Trecho fornecido:
╔══

Nas últimas décadas, depois da segunda guerra mundial, os Estados Unidos tomaram as rédeas da economia internacional, estimularam a abertura das economias, a integração regional, a redução das políticas protecionistas, além de estimular a democracia representativa e os princípios liberais, todas estas medidas auxiliaram no desenvolvimento da economia global que cresceu de forma acelerada até meados dos anos 70 e contribuíram para uma maior integração e interdependência entre os países, com blocos econômicos, acordos comerciais e áreas de livre comércio.

De todos os países, os asiáticos foram os maiores beneficiados com esta nova estrutura econômica e comercial, dentre eles destacamos o Japão e a China, mas poderíamos destacar outros, como os países do leste asiático, como a Coréia do Sul, Hong Kong, Indonésia, Malásia e Cingapura, todos cresceram de forma acelerada, aumentaram sua integração regional e melhoraram as condições de vida de seus cidadãos, garantindo espaços para o surgimento de uma nova classe média, mais instruída, mais consciente de suas necessidades e dinâmica.

O Japão se caracterizou como uma das economias de maior crescimento no pós 1945, sua estrutura econômica se diversificou fortemente, novos setores centrados em alta tecnologia nas áreas de elétrica e eletrônica, além de novos ganhos na indústria automobilística, garantindo às empresas japonesas uma forte competitividade na indústria global, elevando o status de várias empresas, como Sony, Toyota, Honda, Nissan, Mitsubishi, Panasonic, etc…e aumentando a competição nos mercados globais, garantindo ao país novos ganhos de produtividade e rentabilidade, que possibilitaram a exportação de seu modelo econômico produtivo no final dos anos 1970.

No começo dos anos 90, tínhamos um certo consenso na economia mundial de que o Japão se tornaria a economia hegemônica do século XXI, os ventos favoráveis ao país asiático eram muitos, suas indústrias cresciam de forma acelerada, sua população enriquecia enormemente e o país era visto como um celeiro de novas tecnologias e novas políticas de desenvolvimento, deixando países tradicionais, como os Estados Unidos e Europa, para trás no jogo do crescimento econômico. Esta visão se mostrou equivocada, no final dos anos 80 os Estados Unidos elevaram suas taxas de juros e absorveram grande parte dos dólares disponíveis na economia internacional fragilizando a economia japonesa e forçando um ajuste no país asiático, estas transformações geraram graves desequilíbrios no Japão e abriram espaço para que os norte-americanos retomassem a hegemonia internacional ameaçada com a ascensão japonesa.

A China acordou para este movimento no final dos anos 70, depois da morte de Mao Tsé Tung, o grande líder da Revolução Chinesa, quando Deng Xiaoping assumiu e mudou as regras da estrutura econômica, alterando o modelo de economia socialista para uma nova estrutura produtiva centrada na iniciativa privada e fortemente organizada e planejada pelo Estado chinês. Neste período, a economia chinesa se abriu para o comércio internacional, um protecionismo forte marcado pelo estímulo a reestruturação de setores inteiros com exigências  de ganhos constantes de produtividade, estes incentivos eram datados e os setores privilegiados deveriam melhorar sua performance, garantindo ganhos de produtividade para a economia em geral.

╚══

Dados extraídos:
╔══

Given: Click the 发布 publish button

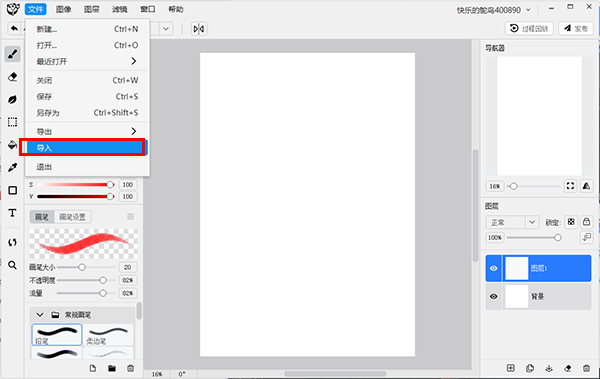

╚══
╔══

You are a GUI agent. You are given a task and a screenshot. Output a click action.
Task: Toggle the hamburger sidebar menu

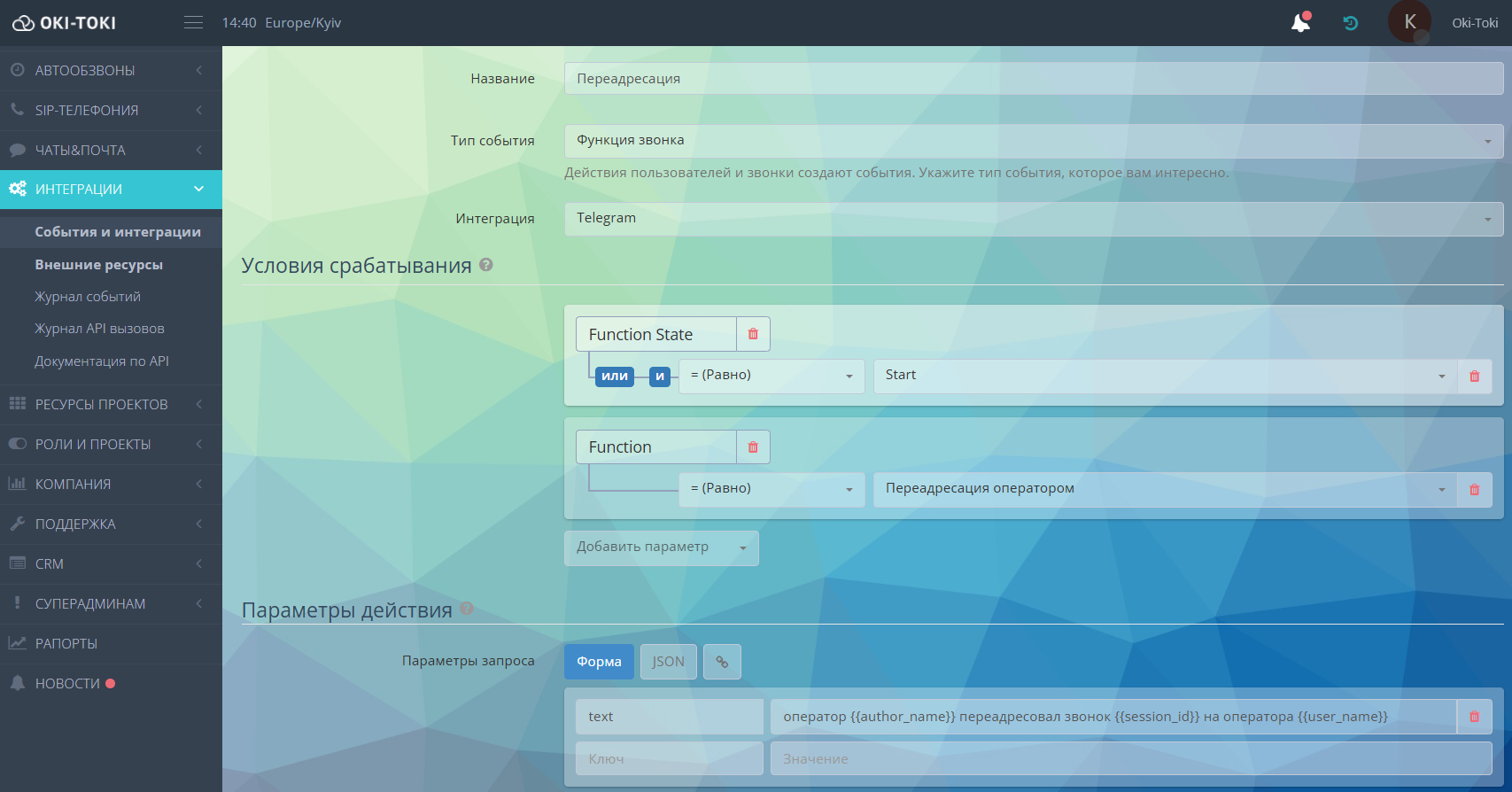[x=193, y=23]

╚══

Instrução escrita A: De acordo com o texto sobre a economia asiática no pós-guerra, quem assumiu o comando da China após a morte de Mao Tsé Tung?
Instrução escrita B: Dê continuidade ao texto sobre a economia asiática no pós-guerra a partir do ponto em que ele termina.
Os itens não têm papel algum aqui.

Resposta do exercício A: Deng Xiaoping.

Resposta do exercício B:
Os ganhos foram tão consideráveis, que a economia chinesa se transformou na segunda maior economia mundial, perdendo apenas para a economia norte-americana, e foi alçada ao posto de maior exportador mundial, ultrapassando países com forte tradição de comércio internacional, tudo isso fez o país asiático se transformar em um grande agente econômico global, gerando medos, incertezas e inseguranças em vários setores da economia internacional.

Depois de décadas de crescimento do comércio internacional, o mundo está envolto em uma perigosa guerra comercial entre as duas maiores economias do mundo, de um lado os Estados Unidos, que se sentem prejudicados com os altos superávits comerciais chinesas, e de outro lado a China, uma economia em forte expansão econômica que, nos últimos anos se transformou no maior ator do comércio global, na relação comercial entre os dois países encontramos um forte superávit para a China, que exportou US$ 530 bilhões e importou dos US$ 140 bilhões, ou seja, acumulando um superávit de quase US$ 400 bilhões, garantindo ganhos fabulosos para o país asiático e a ira dos Estados Unidos que, neste momento está se materializando nas ameaças protecionistas do presidente Donald Trump contra a economia chinesa.

Os efeitos desta guerra comercial são imprevisíveis para todos os países, de um lado encontramos novos espaços e oportunidades para os produtores, e de outro percebemos perdas para  outros, o fenômeno ainda é bastante recente e não se tem dados claros dos possíveis resultados concretos do conflito, o que se tem mais claro é que o comércio internacional perde e, com isso, todos os países perdem, as regras do comércio também são afetadas e a confiabilidade destes setores também são prejudicadas, ameaçando o equilíbrio da economia mundial.

Os ganhos crescentes dos chineses estão baseados em uma política fortemente protecionista, muitos setores ganharam espaço no cenário global devido ao apoio do governo chinês, crédito farto a taxas de juros reduzidas, além de uma estratégia baseada em preços baixos levaram as empresas do país a ganhar novos mercados e garantir retornos consideráveis, levando a China a acumular uma grande reserva internacional em moeda conversível, algo em torno dos US$ 3,9 trilhões, recursos estes agora utilizados para abrir novos mercados, comprar empresas de vários países e garantir ao país recursos para os investimentos futuros na formação e consolidação de uma educação de qualidade capaz de melhorar as condições de vida da população.

Os gastos, ou melhor, os investimentos da China em educação, pesquisa, ciência e tecnologia, garantem ao país, uma atração, todos os anos, dos melhores pesquisadores disponíveis na comunidade científica internacional, estes buscam no país asiático condições favoráveis para o desenvolvimento de suas pesquisas, recursos em abundância e novos espaços de consolidação profissional.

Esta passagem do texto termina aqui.